** Opening PROVIDED RECORDS block **

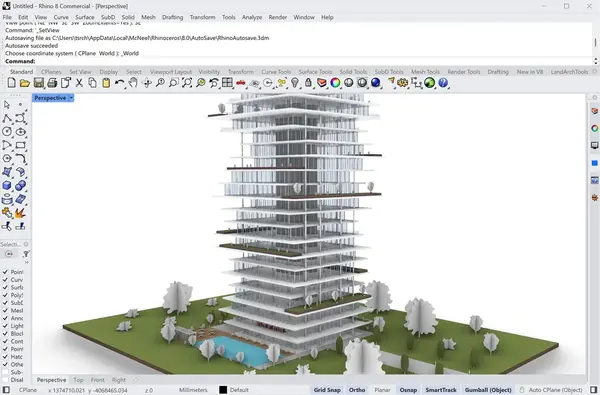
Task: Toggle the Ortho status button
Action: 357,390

** Closing PROVIDED RECORDS block **
** Opening PROVIDED RECORDS block **

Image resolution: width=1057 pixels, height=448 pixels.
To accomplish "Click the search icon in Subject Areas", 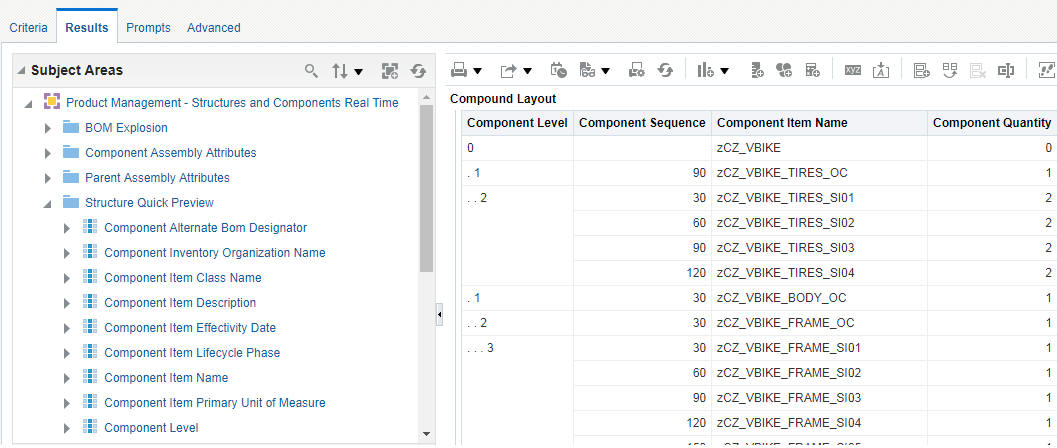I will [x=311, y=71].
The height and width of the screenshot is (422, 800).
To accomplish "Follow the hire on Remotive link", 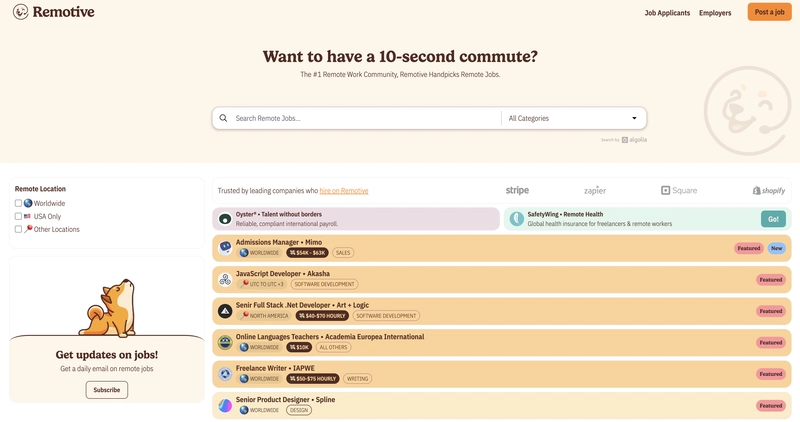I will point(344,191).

** Closing PROVIDED RECORDS block **

_REQUIRED ACTION:_ For the string "height", find every line of the material that contains it, and copy each one.

_SOLUTION TO THIS TASK:_
Image resolution: width=1057 pixels, height=448 pixels.
The height and width of the screenshot is (422, 800).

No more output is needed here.